→ **What needs to be done**
Retype exactly the lines that run from the start of the data to the line holding "The height and width of the screenshot is (638, 819).", including both, and only those.

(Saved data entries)
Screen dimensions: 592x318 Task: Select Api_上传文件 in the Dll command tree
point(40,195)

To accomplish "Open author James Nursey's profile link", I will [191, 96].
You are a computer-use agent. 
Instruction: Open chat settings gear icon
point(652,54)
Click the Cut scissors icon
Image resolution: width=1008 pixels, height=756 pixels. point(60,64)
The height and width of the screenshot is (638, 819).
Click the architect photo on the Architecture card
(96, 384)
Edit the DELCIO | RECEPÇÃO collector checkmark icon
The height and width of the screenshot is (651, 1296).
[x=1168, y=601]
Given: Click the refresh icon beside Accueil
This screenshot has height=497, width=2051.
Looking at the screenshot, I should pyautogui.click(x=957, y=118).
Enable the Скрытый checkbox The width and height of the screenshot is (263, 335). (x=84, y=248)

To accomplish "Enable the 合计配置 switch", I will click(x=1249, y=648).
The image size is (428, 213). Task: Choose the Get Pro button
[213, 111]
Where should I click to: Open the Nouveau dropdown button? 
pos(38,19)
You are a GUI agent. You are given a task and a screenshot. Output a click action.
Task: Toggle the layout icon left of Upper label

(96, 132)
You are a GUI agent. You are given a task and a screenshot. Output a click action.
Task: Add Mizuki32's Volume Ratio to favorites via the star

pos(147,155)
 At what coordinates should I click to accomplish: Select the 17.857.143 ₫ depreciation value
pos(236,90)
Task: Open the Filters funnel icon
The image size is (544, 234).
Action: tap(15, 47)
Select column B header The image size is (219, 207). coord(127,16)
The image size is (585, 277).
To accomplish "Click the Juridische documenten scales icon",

→ **Answer area**
Screen dimensions: 592x318 Task: Select Api_上传文件 in the Dll command tree
point(40,195)

To accomplish "Open author James Nursey's profile link", I will [191, 96].
You are a computer-use agent. 
Instruction: Open chat settings gear icon
point(652,54)
Click the Cut scissors icon
Image resolution: width=1008 pixels, height=756 pixels. point(60,64)
The height and width of the screenshot is (638, 819).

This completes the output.